Teamwork pays off as Iraqi-U.S. raid nets suspects, weapons
SAYD AWWAD, Iraq — American soldiers walked through a palm grove just after daybreak hoping to surprise this Sunni village and the insurgents suspected to live here.
They stumbled, almost literally, upon three timing devices created to trigger homemade bombs. Iraqi soldiers came over to look and found a mortar launcher in the tall grass.
“It’s like the ultimate Easter egg hunt,” said Lt. Col. Oscar J. Hall IV, the commander of the 2nd Battalion, 34th Armor Regiment.
Three platoons from the 2nd Battalion joined 140 Iraqi soldiers this week in Operation Probe — a raid of about 100 houses in this farming community just a few miles outside of Baghdad’s northern suburbs.
Like many Iraqi and American operations, the Iraqis provided the strength of the mission while the Americans provided the more technical aspects, such as tests for explosives and support from the air. The Iraqis brought their expertise in Arabic and recognizing false documents; the Americans flew fighter jets and oversaw the detention of 27 men.
Some of those detained were accused of lying about their names. One was suspected of knowing about weapons caches, even when no weapons were found. Some had guns with no registration papers. Some had papers believed to be false.
And at least two of the 27 captured that morning were on either the American or Iraqi “wanted lists,” names of men accused of building, setting or financing homemade bombs that have hit surrounding areas. The soldiers also found a dozen guns, nine rocket-propelled grenades and seven rockets.
It took a convoy of nearly three dozen trucks to get the more than 200 soldiers from both sides down to Sayd Awwad.
“Nobody’ll know we’re coming,” Capt. Andy Turner, 34, of Bellevue, Neb., said ruefully under his breath more than once Wednesday morning. Turner’s job was to command three U.S. platoons and provide help to the Iraqis, who did the actual raids.
Four weeks ago, a much smaller group of Iraqis and Americans went to Sayd Awwad to raid one house.

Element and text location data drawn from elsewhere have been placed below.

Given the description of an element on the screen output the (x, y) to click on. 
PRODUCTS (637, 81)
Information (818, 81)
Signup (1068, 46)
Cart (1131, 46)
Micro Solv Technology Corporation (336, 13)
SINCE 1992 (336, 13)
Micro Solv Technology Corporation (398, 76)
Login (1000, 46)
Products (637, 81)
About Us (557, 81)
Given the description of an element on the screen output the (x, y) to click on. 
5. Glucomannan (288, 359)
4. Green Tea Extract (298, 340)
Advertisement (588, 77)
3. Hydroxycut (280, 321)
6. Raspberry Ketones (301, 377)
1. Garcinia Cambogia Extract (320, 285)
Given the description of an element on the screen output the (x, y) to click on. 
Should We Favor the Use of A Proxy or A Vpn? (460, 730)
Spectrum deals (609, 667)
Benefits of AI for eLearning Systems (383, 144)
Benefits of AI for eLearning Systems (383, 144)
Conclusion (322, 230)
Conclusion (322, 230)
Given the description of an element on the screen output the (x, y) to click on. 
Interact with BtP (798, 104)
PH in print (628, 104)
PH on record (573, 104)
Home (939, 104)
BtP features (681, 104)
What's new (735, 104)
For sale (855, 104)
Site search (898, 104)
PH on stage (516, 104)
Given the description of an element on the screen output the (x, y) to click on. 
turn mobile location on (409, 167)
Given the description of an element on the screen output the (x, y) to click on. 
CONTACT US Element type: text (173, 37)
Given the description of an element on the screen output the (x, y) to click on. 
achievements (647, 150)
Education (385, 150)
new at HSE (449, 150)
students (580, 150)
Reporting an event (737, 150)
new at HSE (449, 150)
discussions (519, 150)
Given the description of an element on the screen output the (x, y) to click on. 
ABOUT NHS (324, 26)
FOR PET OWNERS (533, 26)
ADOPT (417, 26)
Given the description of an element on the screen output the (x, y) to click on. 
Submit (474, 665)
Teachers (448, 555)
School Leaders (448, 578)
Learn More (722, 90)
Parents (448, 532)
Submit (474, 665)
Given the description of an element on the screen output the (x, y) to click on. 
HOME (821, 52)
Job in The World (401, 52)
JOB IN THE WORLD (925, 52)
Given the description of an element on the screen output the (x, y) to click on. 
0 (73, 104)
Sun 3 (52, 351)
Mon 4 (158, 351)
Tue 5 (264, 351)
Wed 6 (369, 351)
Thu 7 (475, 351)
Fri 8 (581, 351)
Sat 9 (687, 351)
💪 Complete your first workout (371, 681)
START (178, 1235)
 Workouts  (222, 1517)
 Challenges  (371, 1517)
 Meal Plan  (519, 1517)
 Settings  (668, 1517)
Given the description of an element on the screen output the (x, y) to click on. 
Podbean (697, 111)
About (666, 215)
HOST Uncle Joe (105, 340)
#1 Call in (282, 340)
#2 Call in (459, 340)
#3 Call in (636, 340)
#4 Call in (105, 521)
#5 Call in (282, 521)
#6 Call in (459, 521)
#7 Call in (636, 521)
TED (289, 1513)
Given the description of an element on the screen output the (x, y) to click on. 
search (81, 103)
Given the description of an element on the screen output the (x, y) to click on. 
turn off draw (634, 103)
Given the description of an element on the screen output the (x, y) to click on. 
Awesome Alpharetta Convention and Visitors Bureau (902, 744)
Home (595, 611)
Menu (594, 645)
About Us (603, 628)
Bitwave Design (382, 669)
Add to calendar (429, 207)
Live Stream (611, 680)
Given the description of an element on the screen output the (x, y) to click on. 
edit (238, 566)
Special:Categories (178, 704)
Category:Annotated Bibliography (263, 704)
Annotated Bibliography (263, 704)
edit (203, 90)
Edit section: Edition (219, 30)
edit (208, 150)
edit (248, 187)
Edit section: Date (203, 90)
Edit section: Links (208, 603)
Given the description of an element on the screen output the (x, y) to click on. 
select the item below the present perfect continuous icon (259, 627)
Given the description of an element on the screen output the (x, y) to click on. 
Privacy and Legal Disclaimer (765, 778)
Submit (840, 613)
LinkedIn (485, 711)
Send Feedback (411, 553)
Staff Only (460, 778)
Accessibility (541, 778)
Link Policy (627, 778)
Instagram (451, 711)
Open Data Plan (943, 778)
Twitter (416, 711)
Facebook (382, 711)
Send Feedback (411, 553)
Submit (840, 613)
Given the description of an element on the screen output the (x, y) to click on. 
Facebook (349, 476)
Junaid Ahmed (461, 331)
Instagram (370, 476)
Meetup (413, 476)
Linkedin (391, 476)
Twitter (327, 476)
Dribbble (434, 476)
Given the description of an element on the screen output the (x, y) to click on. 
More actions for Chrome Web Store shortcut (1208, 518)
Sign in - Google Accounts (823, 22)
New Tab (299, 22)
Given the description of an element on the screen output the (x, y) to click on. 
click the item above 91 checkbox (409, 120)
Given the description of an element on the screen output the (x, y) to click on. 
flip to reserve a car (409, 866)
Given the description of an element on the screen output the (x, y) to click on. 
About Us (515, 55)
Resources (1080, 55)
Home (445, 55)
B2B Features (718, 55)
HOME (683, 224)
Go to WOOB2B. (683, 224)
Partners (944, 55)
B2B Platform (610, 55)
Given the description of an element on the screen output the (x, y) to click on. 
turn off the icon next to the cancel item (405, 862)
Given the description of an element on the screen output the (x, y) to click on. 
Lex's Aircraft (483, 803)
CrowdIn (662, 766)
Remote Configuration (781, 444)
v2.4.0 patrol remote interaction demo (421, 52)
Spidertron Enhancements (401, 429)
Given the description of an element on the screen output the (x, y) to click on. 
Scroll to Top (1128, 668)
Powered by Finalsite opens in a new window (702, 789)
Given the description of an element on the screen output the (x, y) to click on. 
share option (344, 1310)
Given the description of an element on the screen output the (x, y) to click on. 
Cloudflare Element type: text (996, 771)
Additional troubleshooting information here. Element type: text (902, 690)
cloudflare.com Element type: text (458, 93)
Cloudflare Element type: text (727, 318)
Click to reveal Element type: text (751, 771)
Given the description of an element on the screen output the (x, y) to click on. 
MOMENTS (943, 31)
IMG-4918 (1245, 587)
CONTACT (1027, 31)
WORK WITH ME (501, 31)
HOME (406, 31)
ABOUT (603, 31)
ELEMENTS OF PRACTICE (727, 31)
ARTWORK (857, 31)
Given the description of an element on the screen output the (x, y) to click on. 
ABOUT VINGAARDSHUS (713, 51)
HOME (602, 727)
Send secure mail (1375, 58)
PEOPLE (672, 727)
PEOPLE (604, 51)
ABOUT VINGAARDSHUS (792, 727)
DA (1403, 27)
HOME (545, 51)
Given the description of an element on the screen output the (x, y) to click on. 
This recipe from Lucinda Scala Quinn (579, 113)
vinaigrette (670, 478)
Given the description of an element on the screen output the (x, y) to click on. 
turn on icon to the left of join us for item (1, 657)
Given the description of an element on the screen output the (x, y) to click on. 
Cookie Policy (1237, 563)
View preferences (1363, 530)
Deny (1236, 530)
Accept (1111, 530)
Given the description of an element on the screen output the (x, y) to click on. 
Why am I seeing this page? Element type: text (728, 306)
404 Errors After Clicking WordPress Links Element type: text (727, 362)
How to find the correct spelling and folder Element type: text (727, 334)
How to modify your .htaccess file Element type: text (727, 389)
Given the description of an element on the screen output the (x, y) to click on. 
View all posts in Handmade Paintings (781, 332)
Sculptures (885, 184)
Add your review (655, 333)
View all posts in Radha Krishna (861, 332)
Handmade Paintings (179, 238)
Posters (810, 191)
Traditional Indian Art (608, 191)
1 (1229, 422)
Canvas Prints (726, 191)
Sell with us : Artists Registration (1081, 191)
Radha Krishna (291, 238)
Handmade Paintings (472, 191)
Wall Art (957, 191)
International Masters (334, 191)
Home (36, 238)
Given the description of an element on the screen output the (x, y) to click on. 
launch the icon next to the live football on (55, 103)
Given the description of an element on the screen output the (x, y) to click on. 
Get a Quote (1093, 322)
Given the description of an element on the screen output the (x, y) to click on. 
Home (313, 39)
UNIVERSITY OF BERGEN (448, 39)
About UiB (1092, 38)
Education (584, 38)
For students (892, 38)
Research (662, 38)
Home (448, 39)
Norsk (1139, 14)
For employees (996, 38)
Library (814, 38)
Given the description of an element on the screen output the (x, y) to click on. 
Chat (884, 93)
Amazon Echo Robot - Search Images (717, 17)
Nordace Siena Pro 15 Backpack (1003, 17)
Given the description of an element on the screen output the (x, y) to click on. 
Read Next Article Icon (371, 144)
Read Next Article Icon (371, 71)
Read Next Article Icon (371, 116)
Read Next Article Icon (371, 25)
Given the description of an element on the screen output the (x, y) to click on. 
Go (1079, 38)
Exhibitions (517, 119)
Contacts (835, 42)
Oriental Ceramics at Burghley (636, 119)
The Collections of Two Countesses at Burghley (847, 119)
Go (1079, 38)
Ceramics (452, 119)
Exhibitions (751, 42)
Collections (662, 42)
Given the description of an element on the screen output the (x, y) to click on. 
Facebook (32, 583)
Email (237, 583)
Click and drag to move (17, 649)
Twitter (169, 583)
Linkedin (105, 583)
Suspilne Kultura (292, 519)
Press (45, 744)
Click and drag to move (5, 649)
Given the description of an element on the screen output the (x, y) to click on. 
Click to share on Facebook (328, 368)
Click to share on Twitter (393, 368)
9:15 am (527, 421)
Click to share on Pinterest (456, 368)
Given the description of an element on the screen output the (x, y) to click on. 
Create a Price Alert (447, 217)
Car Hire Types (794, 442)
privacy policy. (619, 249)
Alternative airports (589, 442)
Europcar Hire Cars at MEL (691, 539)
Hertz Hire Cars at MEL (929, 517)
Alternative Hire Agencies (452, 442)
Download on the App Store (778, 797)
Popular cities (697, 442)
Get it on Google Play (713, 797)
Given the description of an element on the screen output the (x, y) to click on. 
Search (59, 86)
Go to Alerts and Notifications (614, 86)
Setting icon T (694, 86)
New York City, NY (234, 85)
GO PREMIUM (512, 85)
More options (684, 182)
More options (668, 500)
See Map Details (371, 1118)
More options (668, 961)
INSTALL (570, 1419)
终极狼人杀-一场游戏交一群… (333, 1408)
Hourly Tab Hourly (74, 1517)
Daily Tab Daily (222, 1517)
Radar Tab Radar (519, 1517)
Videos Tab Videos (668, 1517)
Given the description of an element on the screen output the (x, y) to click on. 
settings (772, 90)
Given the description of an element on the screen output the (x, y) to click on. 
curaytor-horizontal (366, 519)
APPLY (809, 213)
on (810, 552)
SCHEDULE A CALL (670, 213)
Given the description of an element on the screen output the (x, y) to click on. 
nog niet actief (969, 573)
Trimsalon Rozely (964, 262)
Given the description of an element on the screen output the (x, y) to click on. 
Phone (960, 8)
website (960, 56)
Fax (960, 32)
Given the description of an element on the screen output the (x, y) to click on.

They ended up in a five-hour gunfight in which one Iraqi soldier was killed.
Wednesday’s sunrise raid was meant to surprise and squeeze that insurgency, and the four-hour search passed with no violence.
Turner pulled his trucks into a farmer’s driveway at dawn. The family was sleeping in beds in their yard, a common practice to combat the summer heat.
Men sleeping outside were gathered by Iraqi soldiers and tested for traces of explosives on their hands by the Americans. All came up negative. The women and children in the families stood by and watched.
“The key is speed,” Hall said. “You try not to disrupt as many lives as possible.”
There were few friendly faces in the farming community, but one man from the village linked up with Iraqi soldiers and showed a couple of sites where he thought explosives were hidden. The Iraqis uncovered a mortar launcher and some rockets.
One Iraqi colonel took a small band of his soldiers into the palm groves. He walked through front and back yards, questioning the men at the houses. One man showed his papers and answered questions from the colonel. He was released, and the colonel walked out of the back yard past a water pump covered in Arabic.
The colonel turned around and ordered the man to be put in cuffs. The man’s real name was spray painted on the water pump, the same name as on the colonel’s own wanted list. It was still before 7 a.m., and the Iraqis had two dozen detainees so far.
By 9 a.m., the searches were done and the convoy headed home. But before they left, Hall yelled at two Iraqi soldiers. The soldiers were caught stealing some of the farmers’ crops, and Hall dressed them down with the help of an interpreter.
As the convoy pulled out, more than a dozen Iraqi trucks passed by. One had a bunch of grapes from a nearby farm lying on a seat.